It’s a question that every Principal and their BDM must deal with at some point: is your business best served by growing a rent roll organically, or by purchasing a rent roll? There’s no one simple answer to this conundrum, as every business will have its own unique risks and opportunities – making the purchase of a rent roll a simple decision from some Principals, and an impossibility for others. In today’s brief blog, hastings+co puts forward the main pros and cons of going either way. To buy or not to buy … that is the question.
As a team of seasoned trust accountants, hastings + co have seen it all when it comes to rent rolls – the good, the bad and the ugly. Of course, Rome wasn’t built in a day … and neither is a good or poor-quality rental portfolio. No matter how you go about building your rent roll asset, it is ultimately its maintenance which guarantees a steady return on investment for your business. And your method of rent-roll growth implementation requires considered strategy from the get go. So, tidy up your systems and processes internally before you begin organically building a rent roll, or acquiring one from another agency. If you’re needing a rent roll and database ‘health check’ to iron out systematic issues before your new properties arrive, we can help you prepare your business for the happy influx of clients.
Aquiring A Rent Roll
Agencies will often consider purchasing a rent roll if their own property department’s organic growth is slow. A benefit of acquisition is an immediate improvement in your cashflow, along with the potential to grow your income stream by increasing the acquired properties’ rental returns and offering additional services for which you can charge further fees. A natural byproduct of a larger rent roll is a greater sense of brand awareness in your community – with more of your agency’s ‘for lease’ boards hopefully leading to more ‘for sale’ boards!

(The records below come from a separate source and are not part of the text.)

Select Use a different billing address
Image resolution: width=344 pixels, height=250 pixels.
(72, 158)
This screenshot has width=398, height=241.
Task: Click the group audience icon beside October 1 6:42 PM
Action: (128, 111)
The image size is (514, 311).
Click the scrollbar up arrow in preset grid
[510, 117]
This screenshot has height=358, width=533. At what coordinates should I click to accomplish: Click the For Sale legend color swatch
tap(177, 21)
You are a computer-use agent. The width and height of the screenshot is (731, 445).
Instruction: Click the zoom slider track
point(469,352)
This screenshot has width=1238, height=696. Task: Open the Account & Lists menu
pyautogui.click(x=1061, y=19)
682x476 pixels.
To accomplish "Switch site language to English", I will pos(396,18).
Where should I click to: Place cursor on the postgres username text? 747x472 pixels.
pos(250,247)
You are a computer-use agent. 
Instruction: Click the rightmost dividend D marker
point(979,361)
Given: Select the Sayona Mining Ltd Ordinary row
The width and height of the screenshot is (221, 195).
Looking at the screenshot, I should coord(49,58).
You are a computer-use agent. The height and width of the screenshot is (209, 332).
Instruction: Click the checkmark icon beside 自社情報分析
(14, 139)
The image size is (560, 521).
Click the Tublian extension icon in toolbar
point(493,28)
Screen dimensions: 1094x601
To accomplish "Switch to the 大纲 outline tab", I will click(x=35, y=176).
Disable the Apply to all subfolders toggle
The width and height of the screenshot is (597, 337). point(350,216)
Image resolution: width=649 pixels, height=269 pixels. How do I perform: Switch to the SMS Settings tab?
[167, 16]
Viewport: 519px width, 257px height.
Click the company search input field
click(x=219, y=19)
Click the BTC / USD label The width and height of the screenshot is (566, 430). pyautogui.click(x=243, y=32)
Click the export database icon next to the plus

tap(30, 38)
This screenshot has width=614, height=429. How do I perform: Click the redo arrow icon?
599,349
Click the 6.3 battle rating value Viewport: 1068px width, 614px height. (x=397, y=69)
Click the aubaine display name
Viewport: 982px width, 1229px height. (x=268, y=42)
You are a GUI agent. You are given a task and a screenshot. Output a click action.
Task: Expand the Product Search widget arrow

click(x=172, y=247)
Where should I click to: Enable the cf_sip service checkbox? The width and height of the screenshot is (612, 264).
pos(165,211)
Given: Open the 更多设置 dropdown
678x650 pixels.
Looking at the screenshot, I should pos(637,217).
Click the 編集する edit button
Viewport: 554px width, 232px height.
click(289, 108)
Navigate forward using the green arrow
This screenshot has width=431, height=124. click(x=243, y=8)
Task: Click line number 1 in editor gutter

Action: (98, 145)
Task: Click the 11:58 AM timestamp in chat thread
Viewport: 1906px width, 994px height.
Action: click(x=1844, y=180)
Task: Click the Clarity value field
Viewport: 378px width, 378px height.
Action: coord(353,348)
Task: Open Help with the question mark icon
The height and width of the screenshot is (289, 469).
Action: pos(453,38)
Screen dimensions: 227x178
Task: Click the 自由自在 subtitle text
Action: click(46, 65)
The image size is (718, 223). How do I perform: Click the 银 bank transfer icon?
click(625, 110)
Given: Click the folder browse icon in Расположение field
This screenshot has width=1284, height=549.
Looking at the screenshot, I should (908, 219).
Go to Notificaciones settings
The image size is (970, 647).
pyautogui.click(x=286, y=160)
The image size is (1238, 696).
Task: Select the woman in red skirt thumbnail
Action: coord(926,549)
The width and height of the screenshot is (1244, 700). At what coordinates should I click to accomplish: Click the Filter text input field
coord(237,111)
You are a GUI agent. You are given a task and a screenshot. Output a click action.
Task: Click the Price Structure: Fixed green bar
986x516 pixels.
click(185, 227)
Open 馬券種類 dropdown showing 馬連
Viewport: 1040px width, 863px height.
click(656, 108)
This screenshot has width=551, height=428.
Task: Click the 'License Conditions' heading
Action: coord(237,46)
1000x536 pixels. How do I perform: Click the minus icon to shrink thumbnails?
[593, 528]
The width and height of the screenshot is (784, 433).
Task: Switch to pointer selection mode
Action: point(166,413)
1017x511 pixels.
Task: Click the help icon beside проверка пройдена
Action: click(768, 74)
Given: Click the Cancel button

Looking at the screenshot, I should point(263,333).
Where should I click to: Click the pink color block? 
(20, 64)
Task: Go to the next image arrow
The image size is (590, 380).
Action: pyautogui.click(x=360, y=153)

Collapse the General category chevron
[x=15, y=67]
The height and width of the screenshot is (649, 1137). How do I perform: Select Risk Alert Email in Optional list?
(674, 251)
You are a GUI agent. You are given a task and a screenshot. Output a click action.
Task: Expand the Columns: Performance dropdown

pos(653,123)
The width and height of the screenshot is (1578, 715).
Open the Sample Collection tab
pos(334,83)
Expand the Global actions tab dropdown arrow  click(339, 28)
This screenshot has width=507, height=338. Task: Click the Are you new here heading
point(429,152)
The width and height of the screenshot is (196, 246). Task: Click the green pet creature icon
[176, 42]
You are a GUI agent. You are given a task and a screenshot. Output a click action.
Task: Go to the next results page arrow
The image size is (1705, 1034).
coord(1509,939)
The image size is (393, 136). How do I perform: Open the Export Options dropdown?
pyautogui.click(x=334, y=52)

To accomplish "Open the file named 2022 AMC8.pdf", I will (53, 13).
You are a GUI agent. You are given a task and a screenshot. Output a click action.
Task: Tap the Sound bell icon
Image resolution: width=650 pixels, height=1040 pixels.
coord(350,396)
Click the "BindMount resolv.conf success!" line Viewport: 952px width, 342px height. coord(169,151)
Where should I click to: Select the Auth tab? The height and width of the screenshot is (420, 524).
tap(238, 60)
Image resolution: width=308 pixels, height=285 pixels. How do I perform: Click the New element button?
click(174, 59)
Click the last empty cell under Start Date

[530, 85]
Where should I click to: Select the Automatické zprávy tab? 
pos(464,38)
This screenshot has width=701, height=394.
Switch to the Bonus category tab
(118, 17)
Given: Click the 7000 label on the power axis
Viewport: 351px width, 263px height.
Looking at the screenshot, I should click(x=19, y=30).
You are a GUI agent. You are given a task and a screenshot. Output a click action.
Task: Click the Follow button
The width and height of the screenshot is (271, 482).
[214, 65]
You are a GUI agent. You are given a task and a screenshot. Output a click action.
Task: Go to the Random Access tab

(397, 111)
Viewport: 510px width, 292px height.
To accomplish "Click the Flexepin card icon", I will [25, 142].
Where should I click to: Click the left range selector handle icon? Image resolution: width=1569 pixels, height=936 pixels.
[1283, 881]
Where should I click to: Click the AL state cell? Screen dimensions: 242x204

When purchasing a rent roll, you’ll need to be mindful that fees across the portfolio can be inconsistent and there’s no guarantee that there will be any regular additional charges to landlords for special services. Your rent roll can potentially reduce by ‘bleeding’ clients who have an affinity to their previous property manager rather than your own business. When buying a rent roll, you’ll also have the incurred debt of the initial purchase to contend with – and some rent rolls can take considerable time to deliver a return on investment. Most importantly, not all rent rolls are good investments. Have a professional oversee the process of acquisition and subsequent implementation to future-proof your purchase as much as possible.
Organically Building A Rent Roll
Building your own rent roll is less costly in the immediate sense than acquiring an asset. What you make up in money however, you lose in time – as building a rent roll organically requires patience, strategy and an investment in marketing your business to new clients. There are many pros to building your own asset – most notably, building an asset in accordance with your own fees and expectations. When purchasing a rent roll, you may acquire less-than-desirable clients which are costly in time and put additional stress on your staff – whereas building organically means you are naturally more selective with the business you take on. Another benefit of ‘growing your own’ is the slow, managed growth which leads to stronger retention levels of landlords.
There’s no one way to grow your rent roll – acquisition or organically building your rent roll are both options. Take your financial position and your growth strategy into consideration, and you’ll be one step closer to that golden rent roll you’ve long dreamed of calling your very own.